The FCC’s merger approval powers have become a weapon against the Trump administration’s political foes, said the Taxpayers Protection Alliance in a blog post Thursday. “This FCC’s antipathy for liberal media outlets, and their parent companies, stems from political disagreements,” said TPA. “News outlets hostile to a sitting president should not be subjected to harsher regulatory scrutiny than the president’s friends.” FCC Chairman Brendan Carr has characterized the agency’s pressure on broadcast networks as merely enforcement of the public interest standard. “According to Carr, the adherence to the public interest consists of adherence to his particular notion of unbiased journalism,” TPA said. “Whether the First Amendment allows for such an interpretation is -- at the least -- quite dubious.” It “seems clear that the public interest is at violent odds with any extension of state control over a free media,” TPA said. Conservative leaders such as former President Ronald Reagan -- who oversaw the elimination of the fairness doctrine -- “once understood the First Amendment objections to the marriage of un-biasing the media and the public interest,” TPA said. “Conservatives would do well to recover their lost understanding.”
The FCC should promptly issue an NPRM on a mandatory transition to ATSC 3.0, said Gray Media in a meeting and presentation Tuesday with an aide to Commissioner Olivia Trusty, according to an ex parte filing posted Thursday in docket 16-142. “The 30-year-old ATSC 1.0 standard places broadcasters at a technological disadvantage compared to other content and video delivery platforms, hindering the viewer experience and the ability of broadcasters to grow advertising revenues,” Gray said. ATSC 3.0 datacasting “will supplement and support video broadcasting; it will not replace it,” Gray said. Opponents of the proposal for a mandatory 3.0 transition have argued that broadcasters will use the new standard to neglect their public interest and content obligations (see 2507090052). Datacasting revenue “can help underwrite the expensive costs of producing high quality local journalism and help Gray fulfill its public interest obligations,” the filing said. “New retrans revenue fueled broadcast in the 2010s. Datacasting can do that in the 2030s,” said a slide included in the presentation.

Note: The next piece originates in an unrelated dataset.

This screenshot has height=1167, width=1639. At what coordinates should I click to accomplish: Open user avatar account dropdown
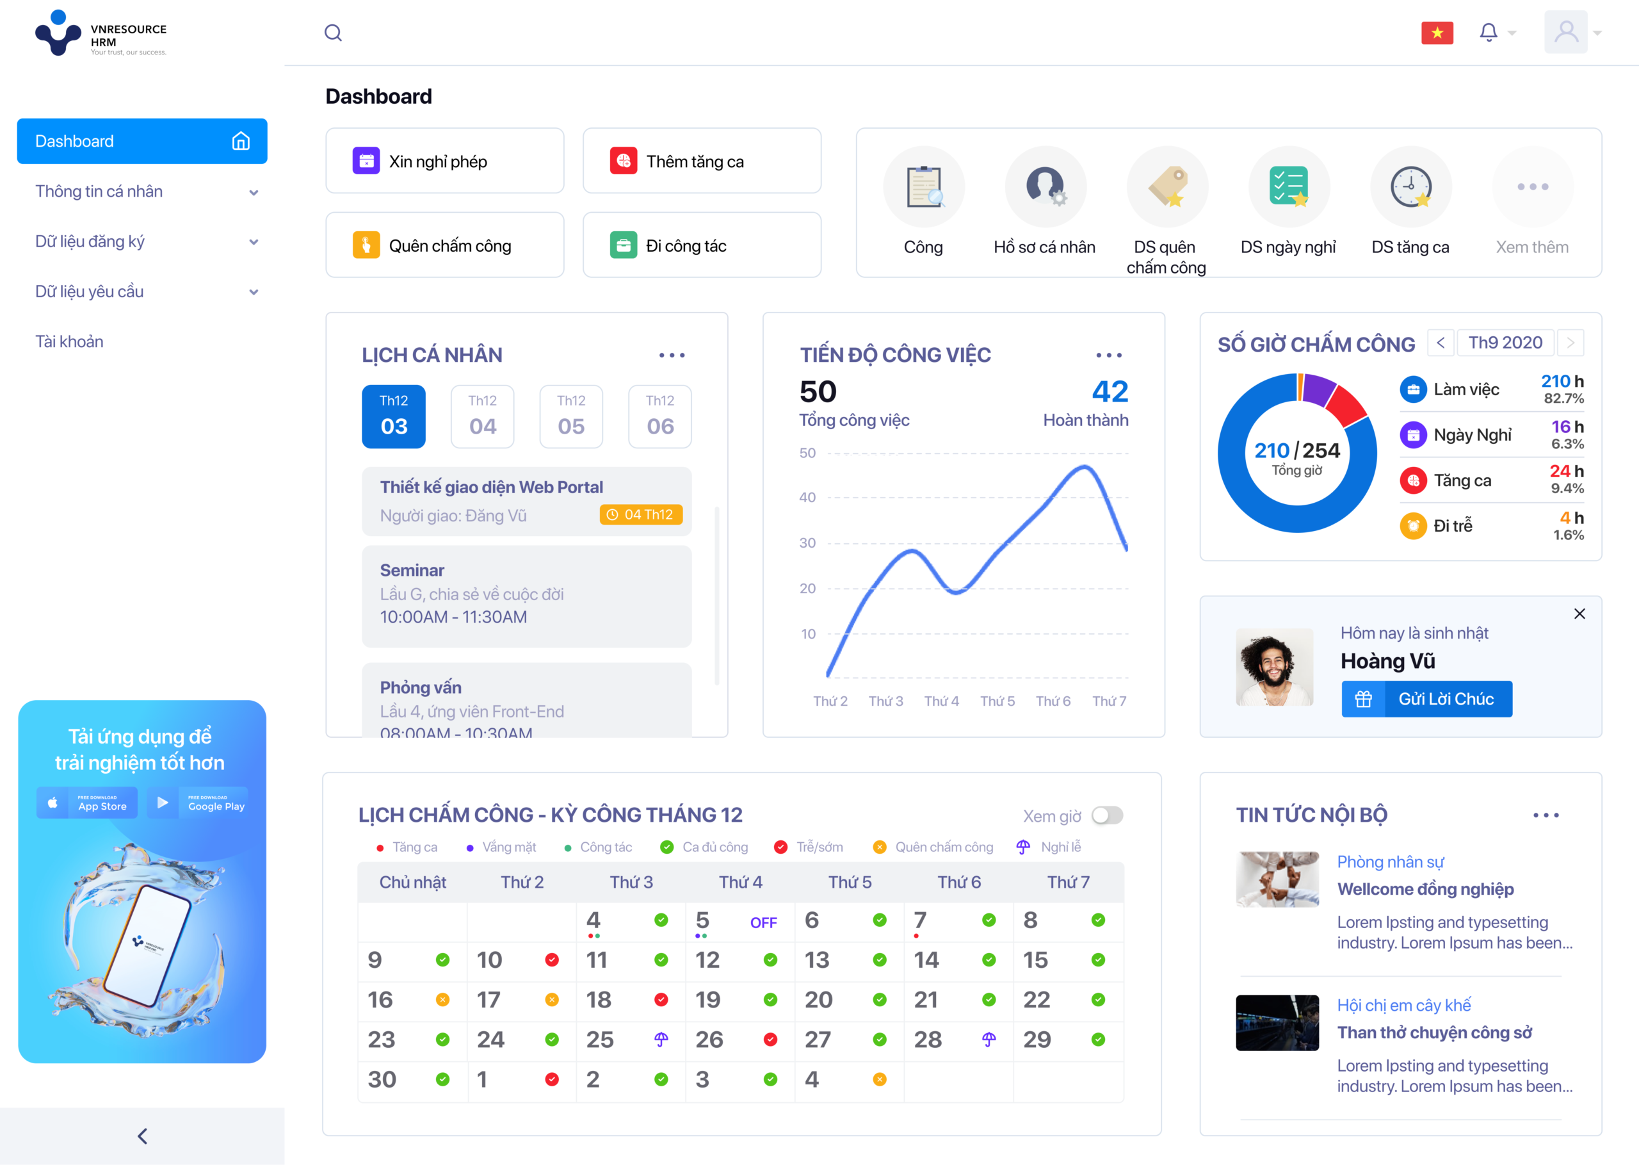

Whether or not Paramount canceled Stephen Colbert’s The Late Show to please President Donald Trump, “the industry -- and industry investors -- believe they did," wrote Public Knowledge Senior Vice President Harold Feld in a blog post Thursday. “Major companies seeking regulatory approval or conducting other business with the Trump administration, and their investors, believe the action was, or at least could be, politically motivated,” Feld wrote. “They will therefore do what they can to obey in advance.” The FCC’s ongoing behavior of investigating entities targeted by Trump “reinforces that belief,” and “encourages these companies to self-censor, keep their heads down, and avoid either news coverage or entertainment that could anger President Trump,” Feld said. “This quiet subservience, where media companies and creators toe the administration’s line, comes with a cost,” Feld said. “It limits free expression, shuts down open political discourse, and prevents us from even knowing the educational and entertainment options we’re missing because they’re simply not developed for fear of reprisal from President Trump.”